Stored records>
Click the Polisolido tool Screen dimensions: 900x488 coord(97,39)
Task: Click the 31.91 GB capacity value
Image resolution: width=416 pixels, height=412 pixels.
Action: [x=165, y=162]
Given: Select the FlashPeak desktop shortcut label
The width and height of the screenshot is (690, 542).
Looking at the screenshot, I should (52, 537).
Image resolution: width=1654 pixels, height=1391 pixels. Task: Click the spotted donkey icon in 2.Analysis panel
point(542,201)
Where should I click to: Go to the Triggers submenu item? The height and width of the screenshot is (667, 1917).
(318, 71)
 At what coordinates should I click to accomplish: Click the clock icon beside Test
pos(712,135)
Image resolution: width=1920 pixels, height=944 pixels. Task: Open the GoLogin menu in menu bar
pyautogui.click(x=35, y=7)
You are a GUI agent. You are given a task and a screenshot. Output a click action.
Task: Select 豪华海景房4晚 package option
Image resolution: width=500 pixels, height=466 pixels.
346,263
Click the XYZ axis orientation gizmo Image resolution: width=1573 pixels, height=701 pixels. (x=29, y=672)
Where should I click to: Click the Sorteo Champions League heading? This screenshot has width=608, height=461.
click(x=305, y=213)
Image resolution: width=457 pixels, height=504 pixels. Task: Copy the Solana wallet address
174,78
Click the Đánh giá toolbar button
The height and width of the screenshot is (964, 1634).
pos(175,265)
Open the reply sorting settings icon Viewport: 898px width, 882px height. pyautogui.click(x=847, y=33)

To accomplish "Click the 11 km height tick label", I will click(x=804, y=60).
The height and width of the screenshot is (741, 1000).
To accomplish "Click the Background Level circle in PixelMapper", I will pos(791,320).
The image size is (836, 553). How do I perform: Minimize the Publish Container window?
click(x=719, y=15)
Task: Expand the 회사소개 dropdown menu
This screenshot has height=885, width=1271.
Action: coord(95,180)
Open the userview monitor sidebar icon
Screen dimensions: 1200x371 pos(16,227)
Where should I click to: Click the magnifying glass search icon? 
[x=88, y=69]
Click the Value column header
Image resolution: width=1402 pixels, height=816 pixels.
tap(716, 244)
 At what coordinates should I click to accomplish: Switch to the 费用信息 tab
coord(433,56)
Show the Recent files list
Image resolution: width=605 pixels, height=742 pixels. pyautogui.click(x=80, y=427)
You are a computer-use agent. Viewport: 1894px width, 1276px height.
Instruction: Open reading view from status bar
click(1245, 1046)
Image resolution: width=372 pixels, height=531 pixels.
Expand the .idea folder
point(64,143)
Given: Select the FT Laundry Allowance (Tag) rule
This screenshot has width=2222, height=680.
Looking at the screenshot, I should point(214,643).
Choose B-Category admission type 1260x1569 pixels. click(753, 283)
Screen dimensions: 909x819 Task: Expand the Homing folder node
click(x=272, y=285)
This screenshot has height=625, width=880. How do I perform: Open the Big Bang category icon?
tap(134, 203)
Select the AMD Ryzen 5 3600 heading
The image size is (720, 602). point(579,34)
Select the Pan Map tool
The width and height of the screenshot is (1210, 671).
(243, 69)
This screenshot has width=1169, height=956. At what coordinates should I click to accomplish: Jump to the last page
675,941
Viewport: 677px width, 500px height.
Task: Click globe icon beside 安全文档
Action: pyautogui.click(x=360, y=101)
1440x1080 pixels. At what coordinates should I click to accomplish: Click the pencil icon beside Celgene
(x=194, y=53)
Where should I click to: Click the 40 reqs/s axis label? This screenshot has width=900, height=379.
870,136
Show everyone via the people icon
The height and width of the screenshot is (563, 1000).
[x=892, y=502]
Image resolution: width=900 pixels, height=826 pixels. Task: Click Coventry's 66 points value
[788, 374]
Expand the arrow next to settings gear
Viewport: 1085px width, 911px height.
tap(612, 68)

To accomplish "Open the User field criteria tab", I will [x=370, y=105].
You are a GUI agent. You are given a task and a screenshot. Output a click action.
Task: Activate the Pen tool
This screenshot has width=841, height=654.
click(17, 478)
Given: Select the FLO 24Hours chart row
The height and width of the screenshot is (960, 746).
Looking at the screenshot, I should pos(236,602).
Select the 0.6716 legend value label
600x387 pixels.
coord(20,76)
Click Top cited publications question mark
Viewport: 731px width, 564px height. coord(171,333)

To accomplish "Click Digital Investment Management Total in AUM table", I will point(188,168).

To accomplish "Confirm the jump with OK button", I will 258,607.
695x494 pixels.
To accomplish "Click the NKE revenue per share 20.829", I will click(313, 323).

Task objective>
What is needed is a single figure, the number of lines in the entries above that contain "settings".

Solution>
2